Re: Refactoring the checkpointer's fsync request queue

From: Robert Haas <robertmhaas(at)gmail(dot)com>
To: Andres Freund <andres(at)anarazel(dot)de>
Cc: Thomas Munro <thomas(dot)munro(at)enterprisedb(dot)com>, "pgsql-hackers(at)postgresql(dot)org" <pgsql-hackers(at)postgresql(dot)org>, sdn(at)amazon(dot)com, Dmitry Dolgov <9erthalion6(at)gmail(dot)com>
Subject: Re: Refactoring the checkpointer's fsync request queue
Date: 2018-11-13 18:43:30
Message-ID: CA+TgmoYVEAUxNGwdsBJ8BXh5UwnsnixuDvZ_tugunkgF-AG+NA@mail.gmail.com
Views: Raw Message | Whole Thread | Download mbox | Resend email
Thread:
Lists: pgsql-hackers

On Tue, Nov 13, 2018 at 1:07 PM Andres Freund <andres(at)anarazel(dot)de> wrote:
> On 2018-11-13 12:04:23 -0500, Robert Haas wrote:
> > I still feel like this whole pass-the-fds-to-the-checkpointer thing is
> > a bit of a fool's errand, though.

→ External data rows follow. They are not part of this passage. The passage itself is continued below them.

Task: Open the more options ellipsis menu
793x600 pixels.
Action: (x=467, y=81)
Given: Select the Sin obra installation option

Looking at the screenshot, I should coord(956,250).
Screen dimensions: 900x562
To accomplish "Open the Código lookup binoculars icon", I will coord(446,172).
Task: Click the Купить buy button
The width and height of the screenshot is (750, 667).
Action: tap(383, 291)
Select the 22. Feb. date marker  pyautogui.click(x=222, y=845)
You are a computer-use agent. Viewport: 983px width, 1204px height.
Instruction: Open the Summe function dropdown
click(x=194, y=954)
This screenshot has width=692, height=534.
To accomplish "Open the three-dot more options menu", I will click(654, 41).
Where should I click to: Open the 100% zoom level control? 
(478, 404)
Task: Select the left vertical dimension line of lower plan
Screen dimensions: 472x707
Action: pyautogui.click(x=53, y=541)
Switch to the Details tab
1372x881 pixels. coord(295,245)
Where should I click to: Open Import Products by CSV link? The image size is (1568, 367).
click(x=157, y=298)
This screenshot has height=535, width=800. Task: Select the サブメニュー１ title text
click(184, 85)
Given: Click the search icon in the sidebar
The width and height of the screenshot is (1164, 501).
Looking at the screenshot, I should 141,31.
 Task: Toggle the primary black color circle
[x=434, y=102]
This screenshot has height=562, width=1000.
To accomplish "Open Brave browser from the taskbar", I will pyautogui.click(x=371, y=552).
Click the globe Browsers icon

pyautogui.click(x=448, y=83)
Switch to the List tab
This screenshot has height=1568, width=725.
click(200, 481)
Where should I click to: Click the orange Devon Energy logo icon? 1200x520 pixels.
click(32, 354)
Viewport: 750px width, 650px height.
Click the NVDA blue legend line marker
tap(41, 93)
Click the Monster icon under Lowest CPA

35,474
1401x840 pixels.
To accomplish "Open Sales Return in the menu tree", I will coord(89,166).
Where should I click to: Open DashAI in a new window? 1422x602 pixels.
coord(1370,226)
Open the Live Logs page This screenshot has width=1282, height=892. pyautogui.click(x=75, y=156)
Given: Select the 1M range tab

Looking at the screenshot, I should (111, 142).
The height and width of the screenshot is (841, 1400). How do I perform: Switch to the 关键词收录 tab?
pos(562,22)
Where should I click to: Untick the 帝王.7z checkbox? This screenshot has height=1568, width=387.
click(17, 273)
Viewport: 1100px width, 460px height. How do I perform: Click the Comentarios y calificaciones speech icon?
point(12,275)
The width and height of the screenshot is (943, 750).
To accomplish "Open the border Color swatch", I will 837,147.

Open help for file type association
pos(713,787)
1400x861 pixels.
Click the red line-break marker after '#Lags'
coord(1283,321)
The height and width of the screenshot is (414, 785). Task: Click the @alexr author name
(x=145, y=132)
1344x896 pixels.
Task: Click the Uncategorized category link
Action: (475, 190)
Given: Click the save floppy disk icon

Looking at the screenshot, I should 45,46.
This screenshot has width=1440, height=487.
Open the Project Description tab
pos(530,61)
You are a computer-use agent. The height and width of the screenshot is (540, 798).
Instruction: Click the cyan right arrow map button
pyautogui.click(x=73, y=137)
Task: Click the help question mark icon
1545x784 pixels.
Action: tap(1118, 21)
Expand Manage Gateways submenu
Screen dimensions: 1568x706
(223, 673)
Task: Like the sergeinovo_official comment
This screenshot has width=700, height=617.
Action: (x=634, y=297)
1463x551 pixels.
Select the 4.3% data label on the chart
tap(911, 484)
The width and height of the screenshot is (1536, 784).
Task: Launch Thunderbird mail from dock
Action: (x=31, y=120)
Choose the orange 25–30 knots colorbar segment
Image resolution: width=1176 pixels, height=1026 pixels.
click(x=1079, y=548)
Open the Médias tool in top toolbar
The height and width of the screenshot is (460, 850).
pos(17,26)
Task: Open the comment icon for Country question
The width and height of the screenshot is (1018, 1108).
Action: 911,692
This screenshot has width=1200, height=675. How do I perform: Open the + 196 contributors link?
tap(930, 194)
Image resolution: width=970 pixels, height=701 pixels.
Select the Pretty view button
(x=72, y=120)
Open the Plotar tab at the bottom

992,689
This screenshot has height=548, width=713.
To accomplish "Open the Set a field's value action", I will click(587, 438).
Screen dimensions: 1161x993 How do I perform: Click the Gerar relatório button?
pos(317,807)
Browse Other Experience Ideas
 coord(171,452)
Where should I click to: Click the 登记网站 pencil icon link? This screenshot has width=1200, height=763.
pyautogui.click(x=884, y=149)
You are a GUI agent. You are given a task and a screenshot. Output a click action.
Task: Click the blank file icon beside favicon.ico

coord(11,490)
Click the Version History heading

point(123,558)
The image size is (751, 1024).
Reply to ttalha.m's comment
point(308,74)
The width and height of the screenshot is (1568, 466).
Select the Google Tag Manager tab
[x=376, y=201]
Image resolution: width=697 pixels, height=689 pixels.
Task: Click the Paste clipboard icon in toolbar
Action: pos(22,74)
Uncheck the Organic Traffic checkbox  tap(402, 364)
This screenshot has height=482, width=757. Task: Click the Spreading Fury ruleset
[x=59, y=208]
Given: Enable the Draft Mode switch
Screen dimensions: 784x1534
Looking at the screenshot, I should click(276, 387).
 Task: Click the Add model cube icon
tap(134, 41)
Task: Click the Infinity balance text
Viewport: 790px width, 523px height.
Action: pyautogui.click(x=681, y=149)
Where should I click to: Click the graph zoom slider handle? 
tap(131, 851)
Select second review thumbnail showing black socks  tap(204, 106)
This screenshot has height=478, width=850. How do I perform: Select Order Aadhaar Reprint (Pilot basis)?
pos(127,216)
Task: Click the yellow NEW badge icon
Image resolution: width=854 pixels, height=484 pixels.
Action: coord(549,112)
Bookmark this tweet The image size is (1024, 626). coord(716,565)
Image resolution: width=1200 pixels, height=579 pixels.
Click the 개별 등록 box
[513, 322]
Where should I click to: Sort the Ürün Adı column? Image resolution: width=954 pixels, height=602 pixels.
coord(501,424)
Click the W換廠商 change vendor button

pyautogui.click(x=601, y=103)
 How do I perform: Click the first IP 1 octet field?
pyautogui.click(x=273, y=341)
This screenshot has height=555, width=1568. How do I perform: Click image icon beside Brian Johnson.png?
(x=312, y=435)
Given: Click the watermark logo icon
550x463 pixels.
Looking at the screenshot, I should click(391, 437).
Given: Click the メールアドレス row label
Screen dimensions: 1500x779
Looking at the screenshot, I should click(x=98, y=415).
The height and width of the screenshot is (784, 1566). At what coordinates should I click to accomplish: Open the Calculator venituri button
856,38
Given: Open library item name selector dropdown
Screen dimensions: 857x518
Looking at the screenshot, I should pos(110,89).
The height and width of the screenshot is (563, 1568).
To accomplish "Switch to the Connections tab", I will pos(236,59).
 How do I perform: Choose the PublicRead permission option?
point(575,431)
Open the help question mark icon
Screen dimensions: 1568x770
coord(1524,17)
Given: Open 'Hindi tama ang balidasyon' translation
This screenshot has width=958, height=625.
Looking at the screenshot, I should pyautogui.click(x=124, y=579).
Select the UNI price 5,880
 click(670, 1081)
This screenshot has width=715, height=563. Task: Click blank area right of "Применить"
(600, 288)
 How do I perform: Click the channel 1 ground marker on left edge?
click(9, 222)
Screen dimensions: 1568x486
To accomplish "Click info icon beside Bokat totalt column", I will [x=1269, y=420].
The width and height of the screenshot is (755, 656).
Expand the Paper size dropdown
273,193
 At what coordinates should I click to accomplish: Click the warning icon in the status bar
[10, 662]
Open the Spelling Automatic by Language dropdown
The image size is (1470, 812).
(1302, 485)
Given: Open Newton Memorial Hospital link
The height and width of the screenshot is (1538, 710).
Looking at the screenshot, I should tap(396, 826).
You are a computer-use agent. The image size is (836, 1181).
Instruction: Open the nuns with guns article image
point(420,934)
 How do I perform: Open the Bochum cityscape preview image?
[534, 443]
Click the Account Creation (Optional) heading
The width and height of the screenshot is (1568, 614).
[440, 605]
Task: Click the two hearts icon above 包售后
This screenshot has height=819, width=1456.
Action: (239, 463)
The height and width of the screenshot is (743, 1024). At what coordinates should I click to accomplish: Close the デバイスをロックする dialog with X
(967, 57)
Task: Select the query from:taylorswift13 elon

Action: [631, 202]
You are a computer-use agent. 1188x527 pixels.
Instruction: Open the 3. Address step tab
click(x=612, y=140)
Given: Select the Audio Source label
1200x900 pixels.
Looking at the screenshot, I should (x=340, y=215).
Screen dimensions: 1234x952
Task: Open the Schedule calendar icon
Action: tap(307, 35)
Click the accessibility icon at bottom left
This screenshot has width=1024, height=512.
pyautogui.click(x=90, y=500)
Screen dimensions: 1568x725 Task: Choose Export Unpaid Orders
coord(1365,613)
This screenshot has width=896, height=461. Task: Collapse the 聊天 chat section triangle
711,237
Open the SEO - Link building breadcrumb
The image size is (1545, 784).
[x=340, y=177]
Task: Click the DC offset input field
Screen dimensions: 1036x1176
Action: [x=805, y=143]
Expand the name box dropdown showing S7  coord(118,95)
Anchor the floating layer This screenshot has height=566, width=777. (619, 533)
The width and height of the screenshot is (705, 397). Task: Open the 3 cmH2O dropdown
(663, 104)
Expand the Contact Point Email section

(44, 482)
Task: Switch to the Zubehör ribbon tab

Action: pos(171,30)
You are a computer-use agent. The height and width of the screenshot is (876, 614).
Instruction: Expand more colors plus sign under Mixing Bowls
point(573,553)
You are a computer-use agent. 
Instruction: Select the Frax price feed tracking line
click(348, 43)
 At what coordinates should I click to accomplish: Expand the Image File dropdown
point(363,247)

I mean, there's no guarantee that
> > the first FD that gets passed to the checkpointer is the first one
> > opened, or even the first one written, is there?
> I'm not sure I understand the danger you're seeing here. It doesn't have
> to be the first fd opened, it has to be an fd that's older than all the
> writes that we need to ensure made it to disk. And that ought to be
> guaranteed by the logic? Between the FileWrite() and the
> register_dirty_segment() (and other relevant paths) the FD cannot be
> closed.

Suppose backend A and backend B open a segment around the same time.
Is it possible that backend A does a write before backend B, but
backend B's copy of the fd reaches the checkpointer before backend A's
copy? If you send the FD to the checkpointer before writing anything
then I think it's fine, but if you write first and then send the FD to
the checkpointer I don't see what guarantees the ordering.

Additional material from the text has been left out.